Esmeralda Open

Tournament information
- Location: Spokane, Washington, U.S.
- Established: 1945
- Course: Indian Canyon Golf Course
- Par: 70 - (1947) 72 - (1945)
- Tour: PGA Tour
- Format: Stroke play - 72 holes
- Prize fund: $10,000
- Month played: August (1947) September (1945)
- Final year: 1947

Tournament record score
- Aggregate: 266 Byron Nelson (1945)
- To par: –22 Byron Nelson (1945)

Final champion
- Herman Keiser

= Esmeralda Open =

Golf tournament formerly on the PGA Tour

The Esmeralda Open was a golf tournament on the PGA Tour that was played in 1945 and 1947 in Spokane, Washington. It was held at Indian Canyon Golf Course, a municipal facility designed in 1930 by Chandler Egan on the west end of the city, and opened in 1935. The Esmeralda Open was organized by the Spokane Athletic Round Table, a fraternal organization, headed by Joe Albi. The ART's emblem was a laughing horse named Esmeralda, which inspired the title of the charity tournament. The Round Table would later be instrumental in the construction of the city's Esmeralda Golf Course, opened in 1956 in northeast Spokane. It also was the driving force behind Spokane Memorial Stadium, named for Albi in 1962.

:: Information shown ::
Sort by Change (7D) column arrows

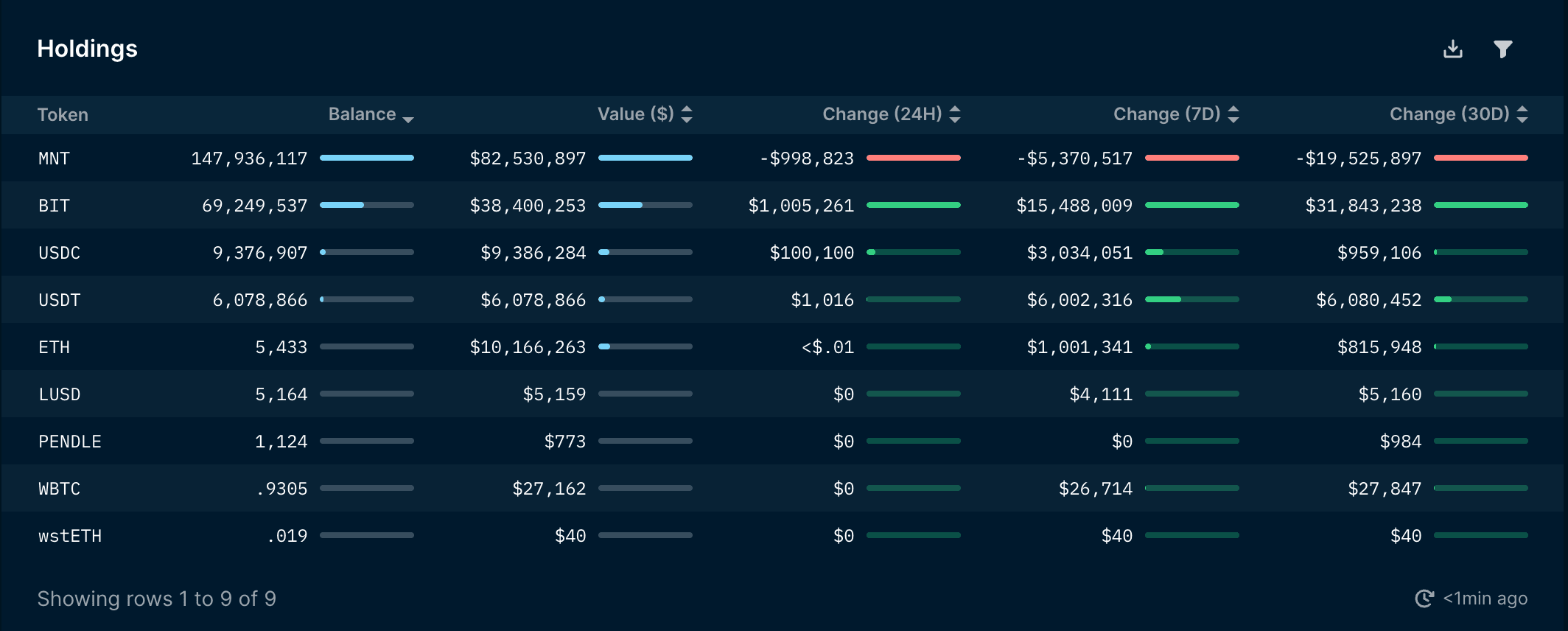(x=1233, y=114)
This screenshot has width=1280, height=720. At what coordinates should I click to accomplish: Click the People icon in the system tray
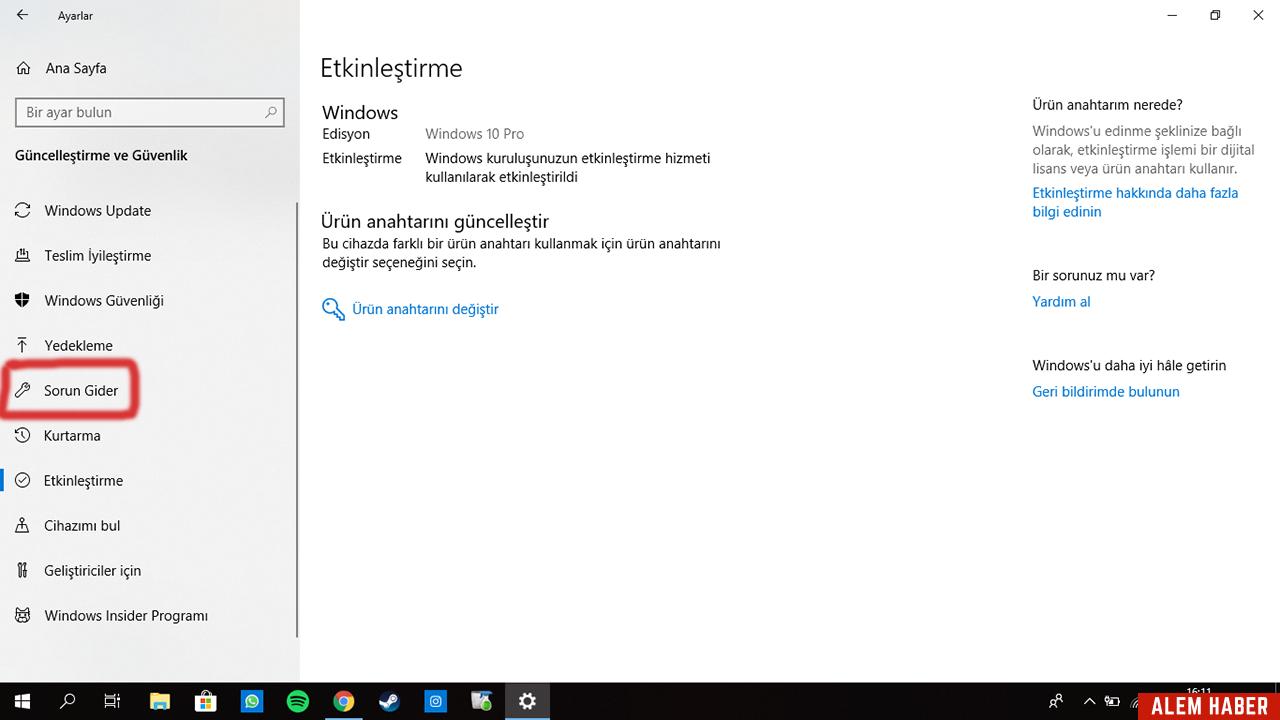[1055, 700]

:: Tasks to carry out ::
**A.** Reproduce the Esmeralda Open article starting with "Tournament information" and going on through "266 Byron Nelson (1945)", with "Stroke play" changed to "Match play".
**B.** According to the Esmeralda Open article, are these statements true? Answer yes or no for each, quoting the deciding words. (i) Indian Canyon Golf Course opened in 1935. (ii) Byron Nelson was the tournament's final champion. (iii) Spokane Memorial Stadium was named for Albi in 1956.

:: Results of the tasks ::
**A.**
Tournament information
- Location: Spokane, Washington, U.S.
- Established: 1945
- Course: Indian Canyon Golf Course
- Par: 70 - (1947) 72 - (1945)
- Tour: PGA Tour
- Format: Match play - 72 holes
- Prize fund: $10,000
- Month played: August (1947) September (1945)
- Final year: 1947

Tournament record score
- Aggregate: 266 Byron Nelson (1945)

**B.**
(i) Yes: "and opened in 1935."
(ii) No: "Final champion" is "Herman Keiser".
(iii) No: "named for Albi in 1962."